1 files changed, 62 insertions, 0 deletions
diff --git a/lib/ansible/module_utils/facts/system/caps.py b/lib/ansible/module_utils/facts/system/caps.py
new file mode 100644
index 0000000..6a1e26d
--- /dev/null
+++ b/lib/ansible/module_utils/facts/system/caps.py
@@ -0,0 +1,62 @@
+# Collect facts related to systems 'capabilities' via capsh
+#
+# This file is part of Ansible
+#
+# Ansible is free software: you can redistribute it and/or modify
+# it under the terms of the GNU General Public License as published by
+# the Free Software Foundation, either version 3 of the License, or
+# (at your option) any later version.
+#
+# Ansible is distributed in the hope that it will be useful,
+# but WITHOUT ANY WARRANTY; without even the implied warranty of
+# MERCHANTABILITY or FITNESS FOR A PARTICULAR PURPOSE.  See the
+# GNU General Public License for more details.
+#
+# You should have received a copy of the GNU General Public License
+# along with Ansible.  If not, see <http://www.gnu.org/licenses/>.
+
+from __future__ import (absolute_import, division, print_function)
+__metaclass__ = type
+
+import ansible.module_utils.compat.typing as t
+
+from ansible.module_utils._text import to_text
+from ansible.module_utils.facts.collector import BaseFactCollector
+
+
+class SystemCapabilitiesFactCollector(BaseFactCollector):
+    name = 'caps'
+    _fact_ids = set(['system_capabilities',
+                     'system_capabilities_enforced'])  # type: t.Set[str]
+
+    def collect(self, module=None, collected_facts=None):
+
+        rc = -1
+        facts_dict = {'system_capabilities_enforced': 'N/A',
+                      'system_capabilities': 'N/A'}
+        if module:
+            capsh_path = module.get_bin_path('capsh')
+            if capsh_path:
+                # NOTE: -> get_caps_data()/parse_caps_data() for easier mocking -akl
+                try:
+                    rc, out, err = module.run_command([capsh_path, "--print"], errors='surrogate_then_replace', handle_exceptions=False)

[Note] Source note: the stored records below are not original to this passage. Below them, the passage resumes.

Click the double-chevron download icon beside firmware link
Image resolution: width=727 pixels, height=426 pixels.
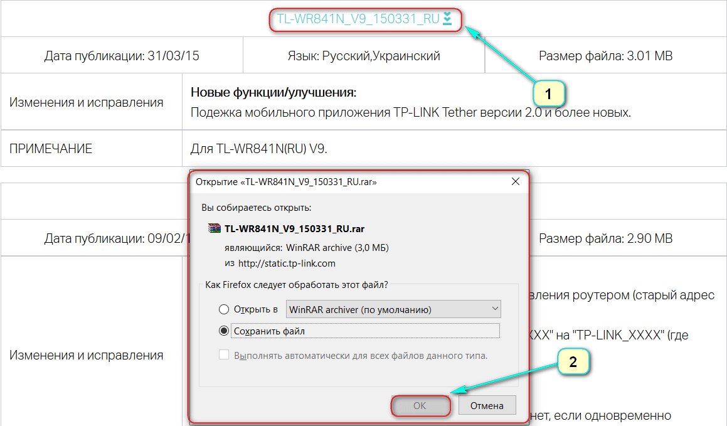click(x=447, y=19)
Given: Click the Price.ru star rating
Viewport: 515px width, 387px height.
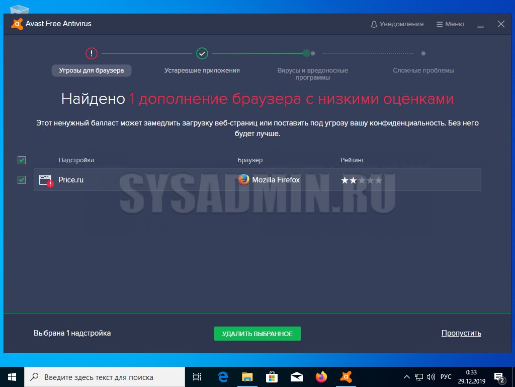Looking at the screenshot, I should pyautogui.click(x=361, y=180).
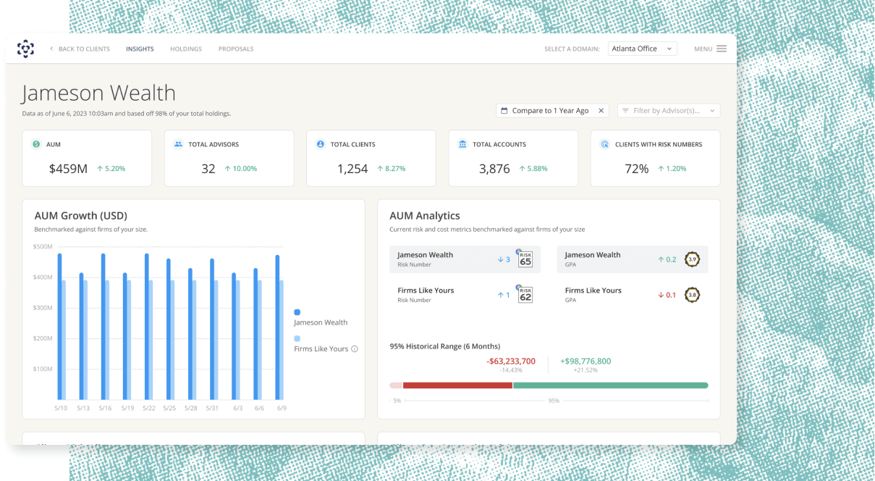Image resolution: width=875 pixels, height=481 pixels.
Task: Click the Compare to 1 Year Ago calendar selector
Action: (545, 111)
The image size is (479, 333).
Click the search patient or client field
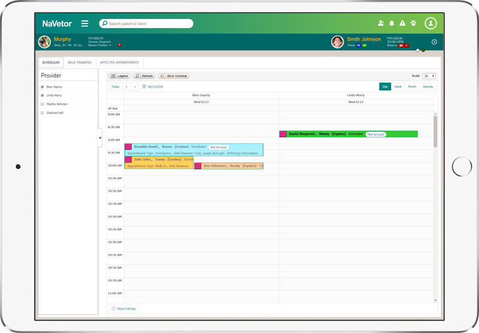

+                except (IOError, OSError) as e:
+                    module.warn('Could not query system capabilities: %s' % str(e))
+
+            if rc == 0:
+                enforced_caps = []
+                enforced = 'NA'
+                for line in out.splitlines():
+                    if len(line) < 1:
+                        continue
+                    if line.startswith('Current:'):
+                        if line.split(':')[1].strip() == '=ep':
+                            enforced = 'False'
+                        else:
+                            enforced = 'True'
+                            enforced_caps = [i.strip() for i in line.split('=')[1].split(',')]
+
+                facts_dict['system_capabilities_enforced'] = enforced
+                facts_dict['system_capabilities'] = enforced_caps
+
+        return facts_dict